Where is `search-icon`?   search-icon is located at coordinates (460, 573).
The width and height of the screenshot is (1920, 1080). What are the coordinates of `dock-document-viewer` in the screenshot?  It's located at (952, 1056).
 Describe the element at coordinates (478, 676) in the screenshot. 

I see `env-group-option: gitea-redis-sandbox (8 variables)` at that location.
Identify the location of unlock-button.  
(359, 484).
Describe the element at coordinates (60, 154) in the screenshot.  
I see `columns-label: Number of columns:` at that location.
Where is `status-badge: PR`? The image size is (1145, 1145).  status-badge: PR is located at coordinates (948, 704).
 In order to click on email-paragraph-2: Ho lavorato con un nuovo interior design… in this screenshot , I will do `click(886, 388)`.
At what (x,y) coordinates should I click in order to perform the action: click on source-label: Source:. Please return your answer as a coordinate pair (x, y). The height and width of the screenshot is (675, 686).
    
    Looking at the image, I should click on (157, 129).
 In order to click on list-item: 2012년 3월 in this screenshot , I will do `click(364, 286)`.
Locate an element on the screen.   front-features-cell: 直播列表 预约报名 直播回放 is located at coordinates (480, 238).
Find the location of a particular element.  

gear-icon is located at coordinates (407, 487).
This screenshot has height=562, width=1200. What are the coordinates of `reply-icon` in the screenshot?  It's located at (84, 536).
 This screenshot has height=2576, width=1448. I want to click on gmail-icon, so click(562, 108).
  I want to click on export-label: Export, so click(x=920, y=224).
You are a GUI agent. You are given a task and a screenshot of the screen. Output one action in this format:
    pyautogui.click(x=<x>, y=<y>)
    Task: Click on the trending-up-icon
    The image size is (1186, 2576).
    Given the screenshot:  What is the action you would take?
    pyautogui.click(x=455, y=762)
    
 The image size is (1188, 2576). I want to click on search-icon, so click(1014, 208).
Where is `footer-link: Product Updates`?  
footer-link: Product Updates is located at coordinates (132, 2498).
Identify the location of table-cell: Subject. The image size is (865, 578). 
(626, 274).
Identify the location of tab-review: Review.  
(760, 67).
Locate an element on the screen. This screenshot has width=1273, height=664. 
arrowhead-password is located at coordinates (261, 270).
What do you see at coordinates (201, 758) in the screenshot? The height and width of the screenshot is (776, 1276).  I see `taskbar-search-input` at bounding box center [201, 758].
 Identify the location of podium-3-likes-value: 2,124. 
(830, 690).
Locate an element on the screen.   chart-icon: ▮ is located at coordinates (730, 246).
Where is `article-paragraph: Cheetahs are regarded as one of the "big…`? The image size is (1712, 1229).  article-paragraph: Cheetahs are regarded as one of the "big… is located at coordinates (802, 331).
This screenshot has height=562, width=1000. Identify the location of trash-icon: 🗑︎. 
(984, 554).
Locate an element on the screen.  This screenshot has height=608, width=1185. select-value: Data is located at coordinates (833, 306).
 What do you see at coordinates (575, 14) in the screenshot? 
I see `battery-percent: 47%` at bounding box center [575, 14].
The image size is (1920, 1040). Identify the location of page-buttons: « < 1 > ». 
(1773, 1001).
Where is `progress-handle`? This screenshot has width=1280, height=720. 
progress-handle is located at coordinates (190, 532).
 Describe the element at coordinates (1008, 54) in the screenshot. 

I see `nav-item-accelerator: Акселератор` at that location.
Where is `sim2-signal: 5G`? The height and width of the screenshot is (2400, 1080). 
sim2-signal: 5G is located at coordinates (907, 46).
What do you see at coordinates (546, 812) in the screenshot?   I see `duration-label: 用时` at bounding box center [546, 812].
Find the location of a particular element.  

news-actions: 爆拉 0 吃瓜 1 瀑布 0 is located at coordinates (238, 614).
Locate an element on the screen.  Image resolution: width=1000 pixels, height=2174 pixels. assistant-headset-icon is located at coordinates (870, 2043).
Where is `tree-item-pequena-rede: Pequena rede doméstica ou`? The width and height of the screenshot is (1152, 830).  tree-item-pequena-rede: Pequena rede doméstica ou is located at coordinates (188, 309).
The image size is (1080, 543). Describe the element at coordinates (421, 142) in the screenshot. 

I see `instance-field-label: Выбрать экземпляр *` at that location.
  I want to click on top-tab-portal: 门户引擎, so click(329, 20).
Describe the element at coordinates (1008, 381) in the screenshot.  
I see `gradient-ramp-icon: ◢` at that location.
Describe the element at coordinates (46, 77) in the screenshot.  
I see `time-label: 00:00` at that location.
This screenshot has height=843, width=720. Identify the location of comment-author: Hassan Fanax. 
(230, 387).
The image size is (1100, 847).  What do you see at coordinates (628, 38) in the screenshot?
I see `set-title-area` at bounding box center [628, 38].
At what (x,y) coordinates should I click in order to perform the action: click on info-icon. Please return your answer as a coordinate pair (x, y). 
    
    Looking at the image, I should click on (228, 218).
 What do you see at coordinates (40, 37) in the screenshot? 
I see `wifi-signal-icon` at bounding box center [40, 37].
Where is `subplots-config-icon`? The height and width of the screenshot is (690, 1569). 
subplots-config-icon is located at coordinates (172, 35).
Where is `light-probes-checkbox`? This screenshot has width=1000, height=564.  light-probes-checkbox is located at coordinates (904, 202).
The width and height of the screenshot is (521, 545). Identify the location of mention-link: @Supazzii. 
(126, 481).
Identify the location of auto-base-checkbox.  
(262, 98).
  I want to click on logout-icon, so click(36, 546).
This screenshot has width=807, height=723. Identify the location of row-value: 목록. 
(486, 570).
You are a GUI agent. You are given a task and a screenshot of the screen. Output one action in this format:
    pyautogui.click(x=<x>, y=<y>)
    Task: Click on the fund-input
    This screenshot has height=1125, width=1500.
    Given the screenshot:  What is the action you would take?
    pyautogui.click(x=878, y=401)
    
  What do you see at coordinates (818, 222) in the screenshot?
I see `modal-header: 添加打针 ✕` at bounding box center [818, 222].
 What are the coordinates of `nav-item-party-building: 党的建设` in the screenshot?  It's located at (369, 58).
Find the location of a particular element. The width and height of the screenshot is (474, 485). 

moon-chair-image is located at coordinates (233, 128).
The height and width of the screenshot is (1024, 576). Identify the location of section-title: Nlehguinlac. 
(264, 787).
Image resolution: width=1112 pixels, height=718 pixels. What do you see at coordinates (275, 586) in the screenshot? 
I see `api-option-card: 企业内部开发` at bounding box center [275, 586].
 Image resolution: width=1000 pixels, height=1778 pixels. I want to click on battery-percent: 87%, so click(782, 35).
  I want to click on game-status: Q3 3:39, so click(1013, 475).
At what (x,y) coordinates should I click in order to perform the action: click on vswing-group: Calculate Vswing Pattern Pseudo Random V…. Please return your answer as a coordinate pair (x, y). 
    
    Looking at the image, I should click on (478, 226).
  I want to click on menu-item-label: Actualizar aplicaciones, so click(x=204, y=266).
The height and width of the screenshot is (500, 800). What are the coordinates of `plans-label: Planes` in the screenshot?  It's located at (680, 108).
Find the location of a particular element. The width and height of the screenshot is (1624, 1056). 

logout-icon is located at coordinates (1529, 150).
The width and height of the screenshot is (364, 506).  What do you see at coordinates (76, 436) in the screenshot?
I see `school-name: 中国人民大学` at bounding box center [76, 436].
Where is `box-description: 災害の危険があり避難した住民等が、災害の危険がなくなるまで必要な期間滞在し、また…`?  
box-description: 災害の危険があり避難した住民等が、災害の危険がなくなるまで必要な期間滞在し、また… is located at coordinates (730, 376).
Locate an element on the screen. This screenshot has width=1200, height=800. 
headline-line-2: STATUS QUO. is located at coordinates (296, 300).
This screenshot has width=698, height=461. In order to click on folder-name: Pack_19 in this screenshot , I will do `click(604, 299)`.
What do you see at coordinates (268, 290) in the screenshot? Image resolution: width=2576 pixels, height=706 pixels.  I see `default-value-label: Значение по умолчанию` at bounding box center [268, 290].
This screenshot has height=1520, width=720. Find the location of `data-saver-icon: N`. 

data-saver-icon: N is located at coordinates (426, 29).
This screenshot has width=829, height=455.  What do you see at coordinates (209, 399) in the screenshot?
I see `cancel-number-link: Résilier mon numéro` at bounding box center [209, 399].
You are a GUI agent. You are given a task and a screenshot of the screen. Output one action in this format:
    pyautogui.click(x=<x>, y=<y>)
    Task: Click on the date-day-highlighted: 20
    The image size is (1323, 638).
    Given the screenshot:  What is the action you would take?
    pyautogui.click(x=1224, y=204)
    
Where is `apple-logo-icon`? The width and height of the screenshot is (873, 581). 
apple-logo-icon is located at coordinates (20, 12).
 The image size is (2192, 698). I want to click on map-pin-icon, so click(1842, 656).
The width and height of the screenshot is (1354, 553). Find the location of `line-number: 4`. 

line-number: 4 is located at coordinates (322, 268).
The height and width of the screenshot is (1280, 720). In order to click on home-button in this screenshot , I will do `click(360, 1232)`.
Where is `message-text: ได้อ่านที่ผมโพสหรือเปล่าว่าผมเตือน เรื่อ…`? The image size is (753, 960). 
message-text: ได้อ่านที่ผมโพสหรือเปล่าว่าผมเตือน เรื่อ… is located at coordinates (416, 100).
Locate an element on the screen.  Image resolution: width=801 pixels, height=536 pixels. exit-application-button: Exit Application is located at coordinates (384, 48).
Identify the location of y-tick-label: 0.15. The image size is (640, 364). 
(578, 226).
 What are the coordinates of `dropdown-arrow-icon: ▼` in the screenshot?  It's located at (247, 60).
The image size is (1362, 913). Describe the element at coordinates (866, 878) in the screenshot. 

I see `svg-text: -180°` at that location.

━━━━

WHAT TO DO: Give the lines again from the line containing "Identify the location of unlock-button." through the line containing "gear-icon is located", swapping "screenshot" for "screen capture" and leaving everything else unchanged.

RESPONSE BOX:
Identify the location of unlock-button.  
(359, 484).
Describe the element at coordinates (60, 154) in the screen capture.  
I see `columns-label: Number of columns:` at that location.
Where is `status-badge: PR`? The image size is (1145, 1145).  status-badge: PR is located at coordinates (948, 704).
 In order to click on email-paragraph-2: Ho lavorato con un nuovo interior design… in this screen capture , I will do `click(886, 388)`.
At what (x,y) coordinates should I click in order to perform the action: click on source-label: Source:. Please return your answer as a coordinate pair (x, y). The height and width of the screen capture is (675, 686).
    
    Looking at the image, I should click on (157, 129).
 In order to click on list-item: 2012년 3월 in this screen capture , I will do `click(364, 286)`.
Locate an element on the screen.   front-features-cell: 直播列表 预约报名 直播回放 is located at coordinates (480, 238).
Find the location of a particular element.  

gear-icon is located at coordinates (407, 487).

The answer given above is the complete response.